I moved as far away from them as I could. None of the huge great windows in this old building were open and the front door was locked shut! I daren’t ask why they didn’t simply open the windows. I reckon it must have been about ten minutes before the onset of the headaches.


I couldn’t wait to get out of that environment.


I did get some relief. The dentist was in a small lorry parked outside. The dentist examined my teeth and confirmed that my teeth are in good nick. (That was only the second time I had seen a dentist in 40 years!) I was offered a plastic toothbrush and a tube of fluoride paste. I thanked the dentist for the offer and explained that I have bamboo toothbrushes and that I don’t do fluoride. I dry brush my teeth or use warm water. I don’t use that failed explosive that is punted out as toothpaste. It strips the enamel from teeth. It works like T-cut does on automotive paint; it strips off the top layer to reveal a nice clean shine.

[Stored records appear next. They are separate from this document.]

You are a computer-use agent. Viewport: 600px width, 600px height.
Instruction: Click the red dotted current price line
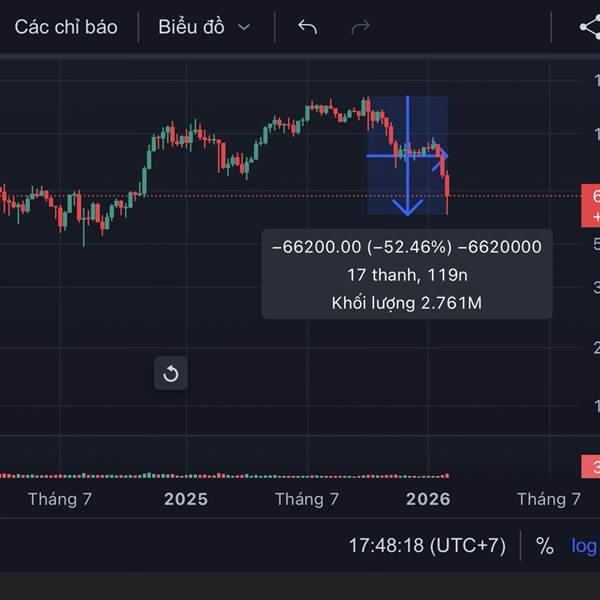(x=250, y=194)
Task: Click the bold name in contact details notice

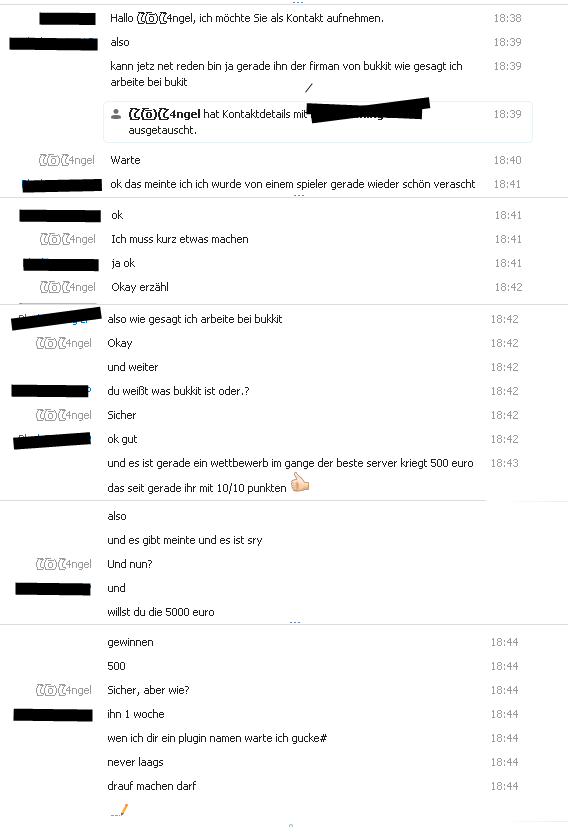Action: [x=164, y=114]
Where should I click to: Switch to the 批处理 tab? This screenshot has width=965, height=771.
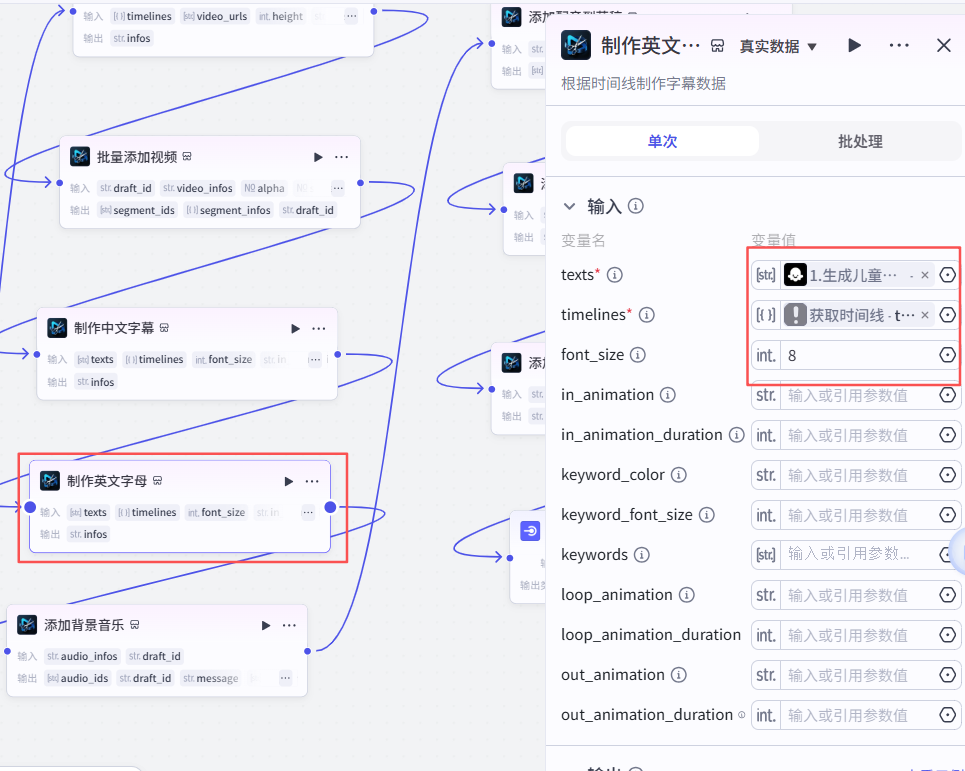[x=858, y=141]
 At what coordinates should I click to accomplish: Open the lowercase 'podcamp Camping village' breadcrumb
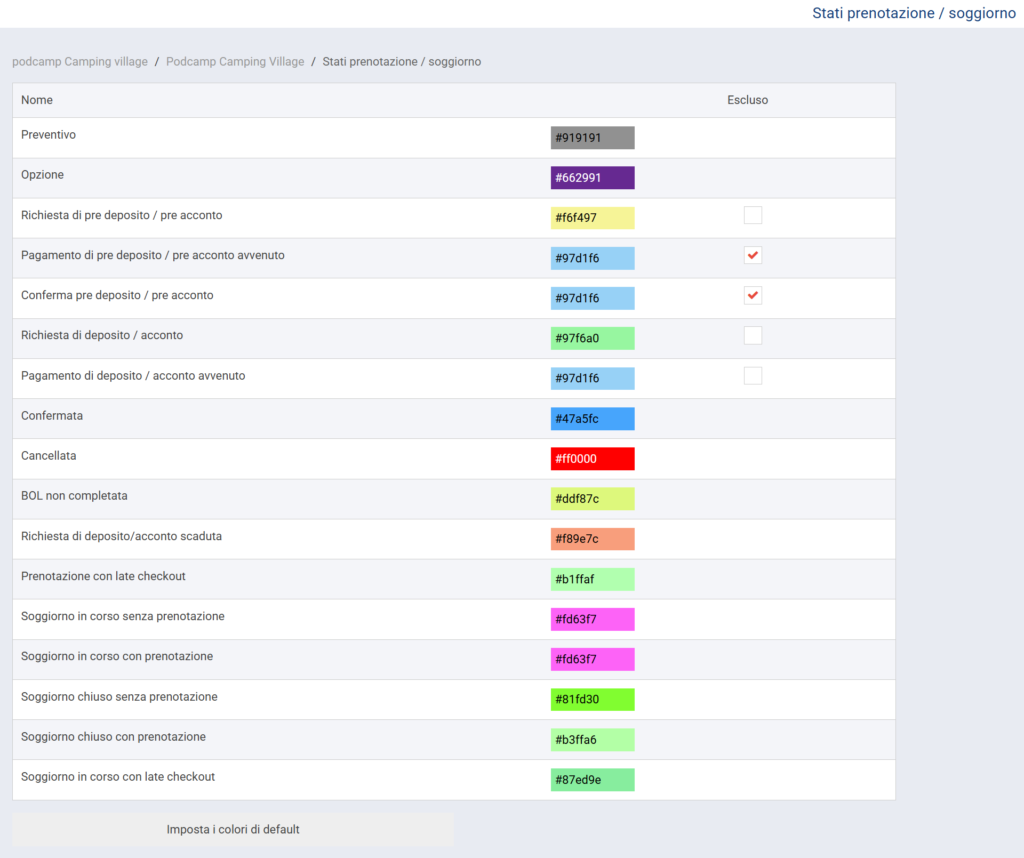pyautogui.click(x=79, y=62)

Mick dropped by briefly. As the washing machine was taking so long, (nearly two hours, in the end!) he bought me a lunch, then shot off again.

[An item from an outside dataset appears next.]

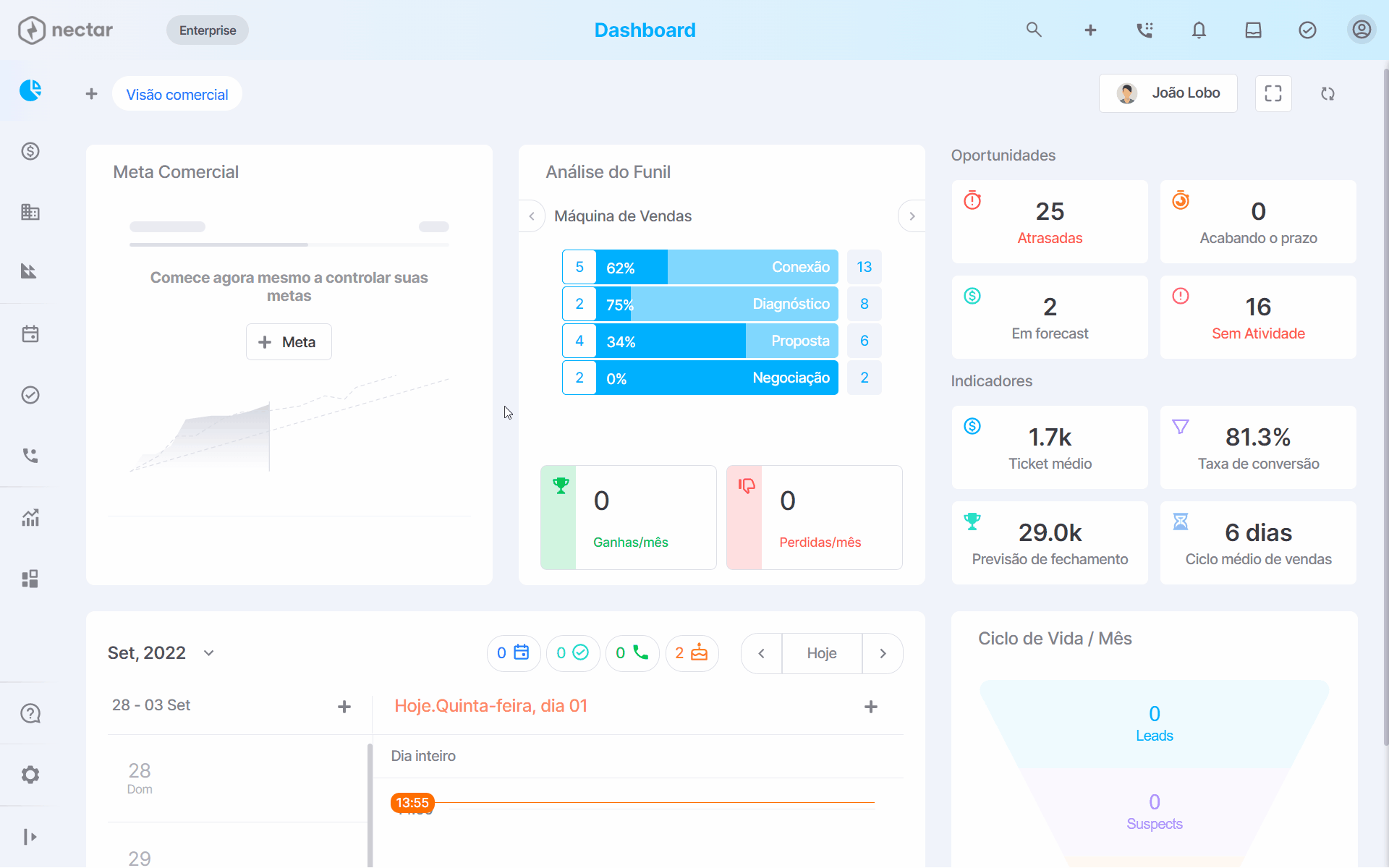Go to next funnel with right chevron
The image size is (1389, 868).
click(x=912, y=216)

Eventually, he returned. I was so glad to get out. I didn’t bother to dry my laundry in one of the dryers, I would rig up a washing line at home. I thanked him and his colleagues for the use of their facilities. On the way home I explained that though I am very grateful, I wouldn’t be going there again. I told him about the bizarre prejudice. I explained that it is unlawful to prejudice and that it was a gross insult. He was very apologetic, to which I reassured him that I don’t hold him party to that ideal. He’s a friend who’s visits I look forward to, along with the banter. I also explained that I did not believe that any of his colleagues believed that nonsense and that I understand that they were merely repeating rhetoric.


I also mentioned the air conditioning. I pointed out the huge windows, asking why were they not open? He didn’t know, but did say that he understood that the units cost a small fortune to run. I told him that it was my understanding that those things contribute largely in the spread of germs and viruses. They suck in all the stale air, along with all air-borne bacteria and recycles it into oxygen. The machinations of this process is nice and warm and cosy for the bacteria; ideal for incubation and multiplication. Though the air expelled from these machines is cold, too cold for most bacteria, the bacteria is only in stasis and simply awakens the minute it hits the warm air in the room, spreading itself, with the aid of the machine‘s fans, to all corners, landing on all their unsuspecting victims.

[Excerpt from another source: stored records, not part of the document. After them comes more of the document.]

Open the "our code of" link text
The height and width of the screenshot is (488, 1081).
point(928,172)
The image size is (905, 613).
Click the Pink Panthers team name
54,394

Seaview do a great job for those who need it, particularly the homeless. I don’t want you to think that I am ungrateful, but it’s not for me. A world in which a man who is homeless or ‘down on his luck’ or a woman who simply needs a shelter for a few hours is considered to be likely to stab the volunteer who feeds them is not a world I want anything to do with.


By the time we were home, I had laughed the experience off saying that perhaps it’s me. After all, this was the first time that I had set foot in any kind of building in over a year. “It was bound to be a strange experience”.